Requirement: From the entries below, return every line that includes the word "will".

[Input material — start]

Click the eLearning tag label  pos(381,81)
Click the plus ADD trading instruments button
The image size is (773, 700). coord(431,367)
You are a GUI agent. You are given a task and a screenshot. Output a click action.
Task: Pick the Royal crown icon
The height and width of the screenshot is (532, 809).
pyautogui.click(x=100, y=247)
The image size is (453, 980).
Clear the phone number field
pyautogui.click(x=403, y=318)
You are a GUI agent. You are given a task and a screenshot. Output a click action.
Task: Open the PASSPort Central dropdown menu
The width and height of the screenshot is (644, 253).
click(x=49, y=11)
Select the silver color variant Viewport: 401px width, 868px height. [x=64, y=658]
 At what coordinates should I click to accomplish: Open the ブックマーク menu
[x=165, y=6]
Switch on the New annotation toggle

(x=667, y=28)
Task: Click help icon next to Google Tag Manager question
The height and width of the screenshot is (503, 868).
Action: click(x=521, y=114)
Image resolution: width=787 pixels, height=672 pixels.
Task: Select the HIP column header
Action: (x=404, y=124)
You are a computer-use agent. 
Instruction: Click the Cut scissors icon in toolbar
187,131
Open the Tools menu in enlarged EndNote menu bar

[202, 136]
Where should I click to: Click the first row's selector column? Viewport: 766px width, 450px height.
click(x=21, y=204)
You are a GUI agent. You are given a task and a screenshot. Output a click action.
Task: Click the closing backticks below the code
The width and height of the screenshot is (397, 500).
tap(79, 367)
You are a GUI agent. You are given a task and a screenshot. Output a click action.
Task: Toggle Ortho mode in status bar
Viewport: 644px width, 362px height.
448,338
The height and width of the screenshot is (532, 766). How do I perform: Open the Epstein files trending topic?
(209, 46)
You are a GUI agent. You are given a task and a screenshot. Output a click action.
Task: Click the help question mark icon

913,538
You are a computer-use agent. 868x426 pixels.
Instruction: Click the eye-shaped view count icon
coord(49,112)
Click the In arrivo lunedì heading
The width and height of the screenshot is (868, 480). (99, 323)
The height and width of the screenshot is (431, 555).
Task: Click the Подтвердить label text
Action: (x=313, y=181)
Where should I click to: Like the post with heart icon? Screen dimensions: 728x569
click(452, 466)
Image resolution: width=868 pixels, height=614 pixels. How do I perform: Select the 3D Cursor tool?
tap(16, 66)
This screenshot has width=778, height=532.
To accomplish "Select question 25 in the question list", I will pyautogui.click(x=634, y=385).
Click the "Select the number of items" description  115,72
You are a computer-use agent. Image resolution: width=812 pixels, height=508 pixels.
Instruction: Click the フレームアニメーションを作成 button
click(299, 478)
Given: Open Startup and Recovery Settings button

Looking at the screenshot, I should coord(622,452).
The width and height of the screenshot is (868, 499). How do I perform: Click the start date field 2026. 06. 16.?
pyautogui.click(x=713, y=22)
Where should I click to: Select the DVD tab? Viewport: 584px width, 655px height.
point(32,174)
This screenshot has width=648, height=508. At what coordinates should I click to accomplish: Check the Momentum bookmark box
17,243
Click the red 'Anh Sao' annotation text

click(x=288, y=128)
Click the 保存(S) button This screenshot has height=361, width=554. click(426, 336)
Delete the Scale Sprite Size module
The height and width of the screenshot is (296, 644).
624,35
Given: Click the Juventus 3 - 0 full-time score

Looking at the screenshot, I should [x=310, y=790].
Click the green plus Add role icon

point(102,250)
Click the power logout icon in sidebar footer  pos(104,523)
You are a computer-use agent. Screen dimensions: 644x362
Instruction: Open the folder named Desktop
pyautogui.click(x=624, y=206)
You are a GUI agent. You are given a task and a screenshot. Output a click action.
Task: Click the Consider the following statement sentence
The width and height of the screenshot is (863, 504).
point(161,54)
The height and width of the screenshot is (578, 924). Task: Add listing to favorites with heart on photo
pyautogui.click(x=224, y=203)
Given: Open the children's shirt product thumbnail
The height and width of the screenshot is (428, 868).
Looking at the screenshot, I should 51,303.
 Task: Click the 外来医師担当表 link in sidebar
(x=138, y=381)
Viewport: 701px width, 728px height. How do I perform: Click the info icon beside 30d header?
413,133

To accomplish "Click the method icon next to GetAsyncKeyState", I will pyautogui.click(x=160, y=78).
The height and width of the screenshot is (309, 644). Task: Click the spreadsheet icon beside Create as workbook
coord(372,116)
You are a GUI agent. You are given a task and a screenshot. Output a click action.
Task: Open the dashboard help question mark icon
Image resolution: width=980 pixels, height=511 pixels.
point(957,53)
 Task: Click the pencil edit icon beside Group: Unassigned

[Input material — finish]

Written solution:
To accomplish "Select question 25 in the question list", I will pyautogui.click(x=634, y=385).
To accomplish "Click the method icon next to GetAsyncKeyState", I will pyautogui.click(x=160, y=78).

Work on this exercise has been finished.